Study text:
Strabismus eyes

The difference between true strabismus and pseudo-strabismus in children

What Is Pseudostrabismus in Children?

Pseudostrabismus in children is a condition in which a child’s eyes appear misaligned or turned to one side, while in reality the eyes are medically normal and properly aligned.

This misleading appearance is most often due to the shape of the facial bones in infants and young children, or the presence of an inner eyelid fold (epicanthal fold), or a broad, flat nasal bridge. These features can cover part of the white of the eye (sclera), making it look as though one or both eyes are deviating.

In pseudostrabismus, the child’s vision, eye function, and brain function are not affected, and no treatment is usually required. However, it is important that the child be examined by a pediatric ophthalmologist to rule out true strabismus or any underlying visual problems.

Exercise details:
In the pseudostrabismus text, rewrite the passage between "This misleading appearance" and "eyes are deviating.", inclusive, changing "infants" to "babies".

Given records:
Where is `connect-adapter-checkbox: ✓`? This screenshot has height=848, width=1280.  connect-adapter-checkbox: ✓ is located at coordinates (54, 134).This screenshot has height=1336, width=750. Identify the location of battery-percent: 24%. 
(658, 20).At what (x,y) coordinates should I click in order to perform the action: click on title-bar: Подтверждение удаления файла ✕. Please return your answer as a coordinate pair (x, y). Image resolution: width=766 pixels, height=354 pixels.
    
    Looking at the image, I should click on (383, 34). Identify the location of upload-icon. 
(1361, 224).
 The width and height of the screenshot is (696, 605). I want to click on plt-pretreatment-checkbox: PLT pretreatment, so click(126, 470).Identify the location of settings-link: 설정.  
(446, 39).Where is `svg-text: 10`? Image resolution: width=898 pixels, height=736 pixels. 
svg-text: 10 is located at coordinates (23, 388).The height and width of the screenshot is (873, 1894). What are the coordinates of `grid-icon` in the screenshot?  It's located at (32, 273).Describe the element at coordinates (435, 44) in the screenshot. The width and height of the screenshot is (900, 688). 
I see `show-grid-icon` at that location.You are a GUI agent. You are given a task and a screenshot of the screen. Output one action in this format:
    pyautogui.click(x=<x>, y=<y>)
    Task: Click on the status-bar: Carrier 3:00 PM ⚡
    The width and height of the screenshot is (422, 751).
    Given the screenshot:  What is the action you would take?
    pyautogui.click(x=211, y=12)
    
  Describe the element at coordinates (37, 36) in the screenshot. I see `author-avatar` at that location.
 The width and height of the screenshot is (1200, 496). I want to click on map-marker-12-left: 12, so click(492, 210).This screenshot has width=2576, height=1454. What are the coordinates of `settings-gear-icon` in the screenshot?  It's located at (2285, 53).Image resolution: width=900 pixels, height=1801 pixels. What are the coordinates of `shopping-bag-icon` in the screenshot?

Your response:
This misleading appearance is most often due to the shape of the facial bones in babies and young children, or the presence of an inner eyelid fold (epicanthal fold), or a broad, flat nasal bridge. These features can cover part of the white of the eye (sclera), making it look as though one or both eyes are deviating.